Material supplied:
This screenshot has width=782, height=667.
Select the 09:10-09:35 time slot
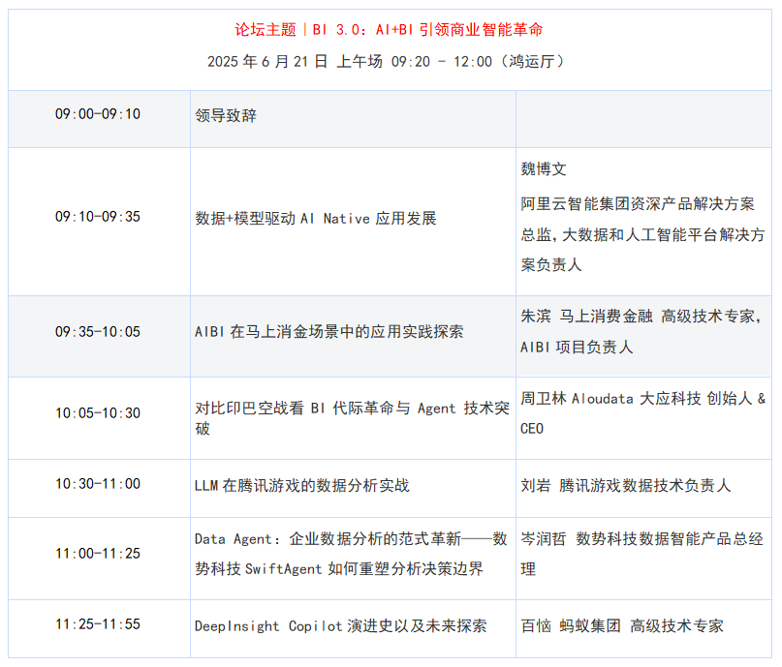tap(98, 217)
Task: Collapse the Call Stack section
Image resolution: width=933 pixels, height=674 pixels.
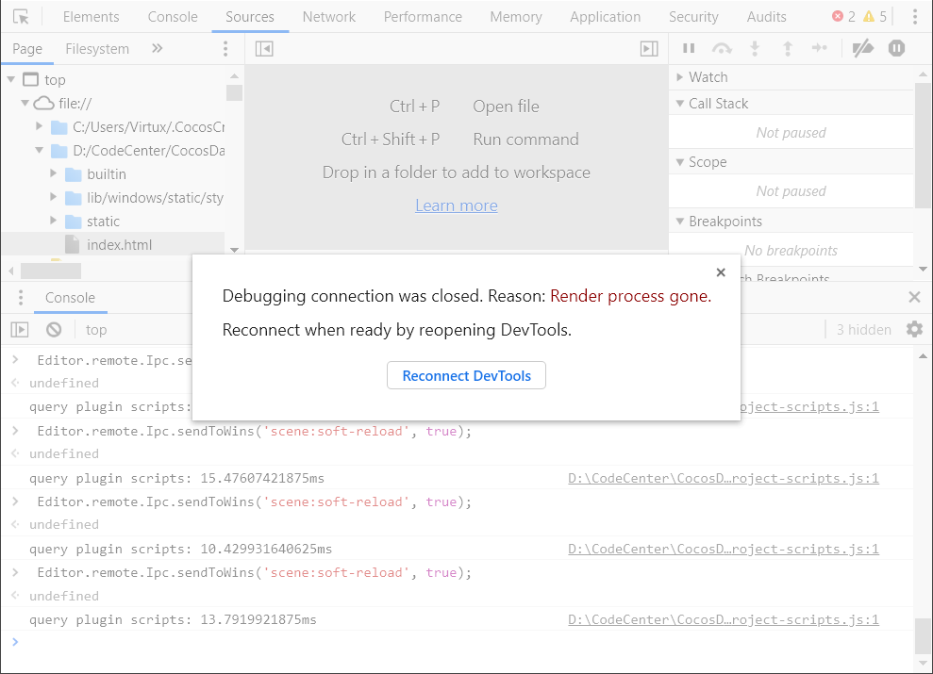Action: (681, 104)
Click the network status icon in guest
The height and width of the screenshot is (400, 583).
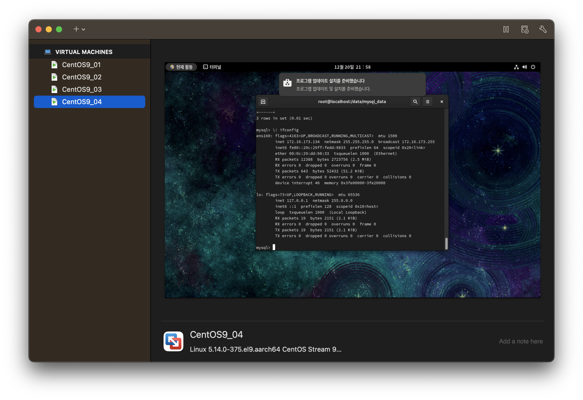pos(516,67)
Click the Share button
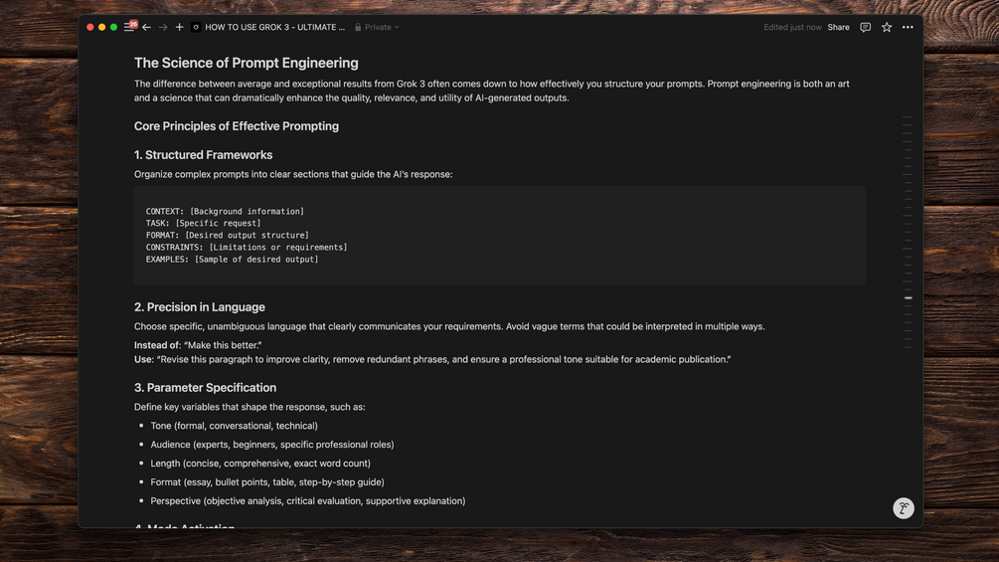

Written exercise:
Return every line of the records above word for word, leaving out the pictures.

Exercise response:
This screenshot has width=782, height=667.
Select the 09:10-09:35 time slot
tap(98, 217)
Task: Collapse the Call Stack section
Image resolution: width=933 pixels, height=674 pixels.
Action: (681, 104)
Click the network status icon in guest
The height and width of the screenshot is (400, 583).
pos(516,67)
Click the Share button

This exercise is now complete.